- WHAT IS BEING ASKED
Write out every one of the items below word for word.

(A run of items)
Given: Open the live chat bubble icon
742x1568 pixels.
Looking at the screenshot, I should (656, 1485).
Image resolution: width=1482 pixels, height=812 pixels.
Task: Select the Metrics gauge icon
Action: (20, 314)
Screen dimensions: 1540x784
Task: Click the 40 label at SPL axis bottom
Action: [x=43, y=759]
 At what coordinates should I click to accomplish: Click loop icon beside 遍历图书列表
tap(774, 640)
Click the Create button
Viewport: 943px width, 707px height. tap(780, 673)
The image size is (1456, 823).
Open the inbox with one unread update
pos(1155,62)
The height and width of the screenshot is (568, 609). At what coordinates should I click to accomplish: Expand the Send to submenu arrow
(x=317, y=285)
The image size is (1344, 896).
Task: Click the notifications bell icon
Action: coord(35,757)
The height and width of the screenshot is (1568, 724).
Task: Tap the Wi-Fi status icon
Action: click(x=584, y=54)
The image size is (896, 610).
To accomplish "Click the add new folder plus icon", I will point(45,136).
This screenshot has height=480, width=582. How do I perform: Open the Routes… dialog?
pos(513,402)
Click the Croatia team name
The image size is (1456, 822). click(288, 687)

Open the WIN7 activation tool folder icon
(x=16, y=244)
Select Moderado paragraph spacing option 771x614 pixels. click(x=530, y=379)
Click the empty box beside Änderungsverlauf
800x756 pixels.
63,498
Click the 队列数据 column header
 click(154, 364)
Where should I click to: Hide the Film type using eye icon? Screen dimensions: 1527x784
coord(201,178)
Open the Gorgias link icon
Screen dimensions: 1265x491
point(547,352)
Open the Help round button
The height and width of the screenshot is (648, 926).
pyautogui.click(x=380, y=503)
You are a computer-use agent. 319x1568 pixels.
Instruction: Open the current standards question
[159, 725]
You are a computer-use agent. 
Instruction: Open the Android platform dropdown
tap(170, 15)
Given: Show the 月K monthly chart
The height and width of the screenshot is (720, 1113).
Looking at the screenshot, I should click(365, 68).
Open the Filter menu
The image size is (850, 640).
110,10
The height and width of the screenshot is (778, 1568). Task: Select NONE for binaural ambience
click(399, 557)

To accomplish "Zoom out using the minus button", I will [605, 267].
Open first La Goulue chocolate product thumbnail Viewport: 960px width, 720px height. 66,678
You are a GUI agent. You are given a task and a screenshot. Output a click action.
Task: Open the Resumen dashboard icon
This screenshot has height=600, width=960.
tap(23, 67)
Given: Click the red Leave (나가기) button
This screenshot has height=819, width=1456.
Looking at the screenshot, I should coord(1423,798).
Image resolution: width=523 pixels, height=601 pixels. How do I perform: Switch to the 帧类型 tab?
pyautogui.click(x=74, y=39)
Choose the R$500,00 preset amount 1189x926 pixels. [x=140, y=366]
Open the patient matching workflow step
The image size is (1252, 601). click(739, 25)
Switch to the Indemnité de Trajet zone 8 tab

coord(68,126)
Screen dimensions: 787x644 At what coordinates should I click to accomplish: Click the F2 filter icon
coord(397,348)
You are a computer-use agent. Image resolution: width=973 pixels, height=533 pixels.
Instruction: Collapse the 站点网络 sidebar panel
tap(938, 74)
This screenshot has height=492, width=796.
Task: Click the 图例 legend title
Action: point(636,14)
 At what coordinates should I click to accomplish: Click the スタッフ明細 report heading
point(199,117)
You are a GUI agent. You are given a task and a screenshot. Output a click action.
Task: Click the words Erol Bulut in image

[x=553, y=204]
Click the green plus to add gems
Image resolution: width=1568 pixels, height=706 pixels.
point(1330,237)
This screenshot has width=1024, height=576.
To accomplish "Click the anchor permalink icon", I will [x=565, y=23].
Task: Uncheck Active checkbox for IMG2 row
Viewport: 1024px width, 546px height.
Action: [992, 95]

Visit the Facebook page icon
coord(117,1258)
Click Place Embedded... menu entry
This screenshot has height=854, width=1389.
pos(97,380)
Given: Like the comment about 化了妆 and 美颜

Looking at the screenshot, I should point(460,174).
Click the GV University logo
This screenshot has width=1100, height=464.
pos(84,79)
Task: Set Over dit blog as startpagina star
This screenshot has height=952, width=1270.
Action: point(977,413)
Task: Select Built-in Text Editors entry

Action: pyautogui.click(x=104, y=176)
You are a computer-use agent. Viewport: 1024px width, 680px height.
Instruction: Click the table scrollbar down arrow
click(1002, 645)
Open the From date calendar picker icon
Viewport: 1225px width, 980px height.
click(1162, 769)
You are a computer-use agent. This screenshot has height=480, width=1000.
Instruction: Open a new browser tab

- PROBLEM SOLUTION
Given: Open the live chat bubble icon
742x1568 pixels.
Looking at the screenshot, I should (656, 1485).
Image resolution: width=1482 pixels, height=812 pixels.
Task: Select the Metrics gauge icon
Action: (20, 314)
Screen dimensions: 1540x784
Task: Click the 40 label at SPL axis bottom
Action: [x=43, y=759]
 At what coordinates should I click to accomplish: Click loop icon beside 遍历图书列表
tap(774, 640)
Click the Create button
Viewport: 943px width, 707px height. tap(780, 673)
The image size is (1456, 823).
Open the inbox with one unread update
pos(1155,62)
The height and width of the screenshot is (568, 609). At what coordinates should I click to accomplish: Expand the Send to submenu arrow
(x=317, y=285)
The image size is (1344, 896).
Task: Click the notifications bell icon
Action: coord(35,757)
The height and width of the screenshot is (1568, 724).
Task: Tap the Wi-Fi status icon
Action: click(x=584, y=54)
The image size is (896, 610).
To accomplish "Click the add new folder plus icon", I will point(45,136).
This screenshot has height=480, width=582. How do I perform: Open the Routes… dialog?
pos(513,402)
Click the Croatia team name
The image size is (1456, 822). click(288, 687)

Open the WIN7 activation tool folder icon
(x=16, y=244)
Select Moderado paragraph spacing option 771x614 pixels. click(x=530, y=379)
Click the empty box beside Änderungsverlauf
800x756 pixels.
63,498
Click the 队列数据 column header
 click(154, 364)
Where should I click to: Hide the Film type using eye icon? Screen dimensions: 1527x784
coord(201,178)
Open the Gorgias link icon
Screen dimensions: 1265x491
point(547,352)
Open the Help round button
The height and width of the screenshot is (648, 926).
pyautogui.click(x=380, y=503)
You are a computer-use agent. 319x1568 pixels.
Instruction: Open the current standards question
[159, 725]
You are a computer-use agent. 
Instruction: Open the Android platform dropdown
tap(170, 15)
Given: Show the 月K monthly chart
The height and width of the screenshot is (720, 1113).
Looking at the screenshot, I should click(365, 68).
Open the Filter menu
The image size is (850, 640).
110,10
The height and width of the screenshot is (778, 1568). Task: Select NONE for binaural ambience
click(399, 557)

To accomplish "Zoom out using the minus button", I will [605, 267].
Open first La Goulue chocolate product thumbnail Viewport: 960px width, 720px height. 66,678
You are a GUI agent. You are given a task and a screenshot. Output a click action.
Task: Open the Resumen dashboard icon
This screenshot has height=600, width=960.
tap(23, 67)
Given: Click the red Leave (나가기) button
This screenshot has height=819, width=1456.
Looking at the screenshot, I should coord(1423,798).
Image resolution: width=523 pixels, height=601 pixels. How do I perform: Switch to the 帧类型 tab?
pyautogui.click(x=74, y=39)
Choose the R$500,00 preset amount 1189x926 pixels. [x=140, y=366]
Open the patient matching workflow step
The image size is (1252, 601). click(739, 25)
Switch to the Indemnité de Trajet zone 8 tab

coord(68,126)
Screen dimensions: 787x644 At what coordinates should I click to accomplish: Click the F2 filter icon
coord(397,348)
You are a computer-use agent. Image resolution: width=973 pixels, height=533 pixels.
Instruction: Collapse the 站点网络 sidebar panel
tap(938, 74)
This screenshot has height=492, width=796.
Task: Click the 图例 legend title
Action: point(636,14)
 At what coordinates should I click to accomplish: Click the スタッフ明細 report heading
point(199,117)
You are a GUI agent. You are given a task and a screenshot. Output a click action.
Task: Click the words Erol Bulut in image

[x=553, y=204]
Click the green plus to add gems
Image resolution: width=1568 pixels, height=706 pixels.
point(1330,237)
This screenshot has width=1024, height=576.
To accomplish "Click the anchor permalink icon", I will [x=565, y=23].
Task: Uncheck Active checkbox for IMG2 row
Viewport: 1024px width, 546px height.
Action: [992, 95]

Visit the Facebook page icon
coord(117,1258)
Click Place Embedded... menu entry
This screenshot has height=854, width=1389.
pos(97,380)
Given: Like the comment about 化了妆 and 美颜

Looking at the screenshot, I should point(460,174).
Click the GV University logo
This screenshot has width=1100, height=464.
pos(84,79)
Task: Set Over dit blog as startpagina star
This screenshot has height=952, width=1270.
Action: point(977,413)
Task: Select Built-in Text Editors entry

Action: pyautogui.click(x=104, y=176)
You are a computer-use agent. Viewport: 1024px width, 680px height.
Instruction: Click the table scrollbar down arrow
click(1002, 645)
Open the From date calendar picker icon
Viewport: 1225px width, 980px height.
click(1162, 769)
You are a computer-use agent. This screenshot has height=480, width=1000.
Instruction: Open a new browser tab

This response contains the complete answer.